Área de Conhecimento

Nesta secção há o compartilhamento de artigos, textos, opiniões e ideias sobre assuntos que envolvem a nossa sociedade como um todo de forma a permitir o desenvolvimento de uma opinião crítica principalmente sobre situações que envolvem o nosso dia a dia, não apenas como pessoas, em nossas relações mais próximas, bem como aquelas interações profissionais.

?#@$%+&*?... e vagabunda!

Um viajante estava visitando uma área de exploração madeireira no noroeste do Pacífico. Ele observou com grande curiosidade como um lenhador, trabalhando ao lado de um córrego da montanha, espetava com freqüência seu gancho em uma tora específica para separá-la das demais. O lenhador pegava uma e deixava passar outras. Perguntada a razão deste procedimento, respondeu: “Essas toras podem ser todas iguais para você, mas eu reconheço em algumas delas uma grande diferença. As que deixo passar cresceram em um vale onde estavam sempre protegidas das tempestades. Seu nó é bastante grosseiro. As toras que eu separo vêm do alto das montanhas. Elas foram castigadas por ventos fortes desde muito pequenas. Esta condição endurece as árvores e dá-lhes um nó fino e resistente. Separamos essas toras para trabalhos especiais.” A questão que faço a cada leitor: o que nós estamos plantando? E colhendo?!
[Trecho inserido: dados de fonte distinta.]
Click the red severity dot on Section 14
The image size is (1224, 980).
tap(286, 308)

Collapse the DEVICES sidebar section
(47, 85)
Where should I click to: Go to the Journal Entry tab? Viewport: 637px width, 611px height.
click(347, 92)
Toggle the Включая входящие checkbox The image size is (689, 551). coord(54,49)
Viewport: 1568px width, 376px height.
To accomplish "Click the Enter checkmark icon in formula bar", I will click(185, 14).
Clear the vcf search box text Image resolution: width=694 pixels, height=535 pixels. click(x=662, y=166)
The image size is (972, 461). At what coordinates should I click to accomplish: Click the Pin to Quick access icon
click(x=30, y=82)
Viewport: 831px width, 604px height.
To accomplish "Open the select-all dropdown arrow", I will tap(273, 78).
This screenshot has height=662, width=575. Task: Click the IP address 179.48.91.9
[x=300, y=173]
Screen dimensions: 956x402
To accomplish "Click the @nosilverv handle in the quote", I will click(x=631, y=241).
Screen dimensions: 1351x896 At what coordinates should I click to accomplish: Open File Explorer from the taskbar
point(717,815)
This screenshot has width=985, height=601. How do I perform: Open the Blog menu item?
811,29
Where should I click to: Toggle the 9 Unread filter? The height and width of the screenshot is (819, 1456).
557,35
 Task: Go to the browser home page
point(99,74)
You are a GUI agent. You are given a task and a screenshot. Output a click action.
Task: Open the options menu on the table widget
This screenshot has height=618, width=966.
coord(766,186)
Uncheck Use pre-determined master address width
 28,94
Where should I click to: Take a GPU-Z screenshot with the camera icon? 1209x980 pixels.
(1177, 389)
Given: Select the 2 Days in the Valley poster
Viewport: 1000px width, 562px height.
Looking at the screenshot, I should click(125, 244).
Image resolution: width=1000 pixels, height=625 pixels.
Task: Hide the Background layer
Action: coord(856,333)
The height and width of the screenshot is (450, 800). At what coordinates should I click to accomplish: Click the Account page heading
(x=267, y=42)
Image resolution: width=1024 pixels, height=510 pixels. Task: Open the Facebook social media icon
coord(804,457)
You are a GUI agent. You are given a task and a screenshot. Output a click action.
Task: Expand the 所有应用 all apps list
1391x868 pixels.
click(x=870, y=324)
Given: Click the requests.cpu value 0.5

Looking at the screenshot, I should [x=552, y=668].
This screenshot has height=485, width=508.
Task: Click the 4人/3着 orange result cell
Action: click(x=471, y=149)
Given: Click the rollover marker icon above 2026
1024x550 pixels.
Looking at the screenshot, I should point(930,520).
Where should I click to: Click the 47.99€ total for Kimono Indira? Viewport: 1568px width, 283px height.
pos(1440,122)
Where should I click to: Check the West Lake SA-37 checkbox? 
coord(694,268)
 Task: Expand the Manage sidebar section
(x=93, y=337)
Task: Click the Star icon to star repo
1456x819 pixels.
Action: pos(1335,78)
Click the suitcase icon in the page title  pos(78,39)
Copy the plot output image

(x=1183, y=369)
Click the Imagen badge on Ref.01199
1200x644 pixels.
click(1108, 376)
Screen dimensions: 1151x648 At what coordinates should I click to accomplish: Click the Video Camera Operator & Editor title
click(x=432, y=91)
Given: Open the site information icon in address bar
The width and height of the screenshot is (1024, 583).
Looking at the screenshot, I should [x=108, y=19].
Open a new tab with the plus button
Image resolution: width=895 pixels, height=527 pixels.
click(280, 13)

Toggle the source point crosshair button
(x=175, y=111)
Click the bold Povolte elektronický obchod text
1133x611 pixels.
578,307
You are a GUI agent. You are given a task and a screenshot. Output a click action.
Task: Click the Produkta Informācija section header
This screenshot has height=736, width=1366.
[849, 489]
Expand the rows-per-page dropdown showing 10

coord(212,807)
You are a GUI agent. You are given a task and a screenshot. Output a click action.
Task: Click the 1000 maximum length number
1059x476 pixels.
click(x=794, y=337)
Este primeiro parágrafo foi me enviado por um site de mensagens devocionais diárias. Fez-me pensar que a podridão parece não ter mais fim no mundo. Vejo que uma geração vai “queimando” a outra, às vezes em fogo brando, outras vezes com maçarico mesmo. Gente: como está a educação das crianças, dos adolescentes? Eles têm falado muitos palavrões hoje? Eu mesmo respondo: sim! Sem contar que ainda trazem a tiracolo uma parcela pesada de rebeldia. É evidente que não são todos, porém um número expressivo deles está largado na mão do destino. O argumento da maioria dos pais e das pessoas é “bastante convincente”: “Ah... Isso é assim mesmo! São estes os novos tempos!” O raciocínio expõe a fraqueza das famílias atuais. Exemplo: no Brasil, comprovadamente, o IBGE (Instituto Brasileiro de Geografia e Estatísticas), aponta que os matrimônios atuais pouco chegam às Bodas de Cristais. Respiram por apenas 15 anos e morrem! Ninguém, em sã consciência, pode ajuizar corretamente sobre o tamanho do sofrimento de um filho que passa por um lar problemático, onde os pais estão em vias de se divorciarem. Os diálogos que os filhos ouvem não são dos melhores. Só que eles assimilam tudo... 

Esse fenômeno tem acontecido no mundo inteiro. O saudoso e reconhecido evangelista norte-americano, reverendo David Wilkerson, “procurou os pais de criminosos, viciados em drogas e delinqüentes, em Nova York, na esperança de descobrir quais haviam sido as falhas do lar, para os filhos terem fracassado na vida. Esses relatos estão em seu livro ‘Parents on Trial’ (Pais em julgamento). Todos os pais de criminosos ferrenhos alegam terem feito tudo que deviam; nenhum deles reconhece que cometeu erros. Então, David Wilkerson foi conversar com os jovens. Estes responderam: ‘Se minha mãe me amasse, teria me proibido de andar com aqueles rapazes de mau caráter.’” É o que também ouço por força da minha profissão na área de Segurança. 

Outro exemplo chamativo! Surgiu na mídia: “Embriagado, com a carteira de habilitação vencida e disputando um racha, o cantor pop Justin Bieber foi preso pela Polícia de Miami. Após ser detido, xingou um policial. Há poucos dias, a Polícia de Miami havia revistado sua casa após denúncia de vandalismo e relatou ter encontrado um verdadeiro “tesouro de drogas” no local.” Dias depois, Bieber foi preso pela segunda vez por agressão a um motorista. E por falar em vandalismo e agressão, o que os jovens do Brasil têm feito para protestar contra a realização da Copa? Ar-ru-a-ças! Ban-di-tis-mos! Sa-fa-de-zas! Coisas de gente sem pai e nem mãe. Só pode!    

Quando eu fazia a caminhada de final de tarde na semana passada, presenciei uma cena extremamente angustiante em Presidente Venceslau. Quando passava em frente a uma residência, um filho de apenas sete anos, estava xingando a sua mãe na varanda. Gritava, chamado-a de “Corna e vagabunda!” A mãe não corrigiu o filho a altura do insulto. O pai, próximo, não fez absolutamente nada! Se fosse à minha época de criança, além de levar uma boa surra, ainda teria que lavar a boca com água e sabão. Verdade!!! Repito: o que nós estamos plantando e colhendo?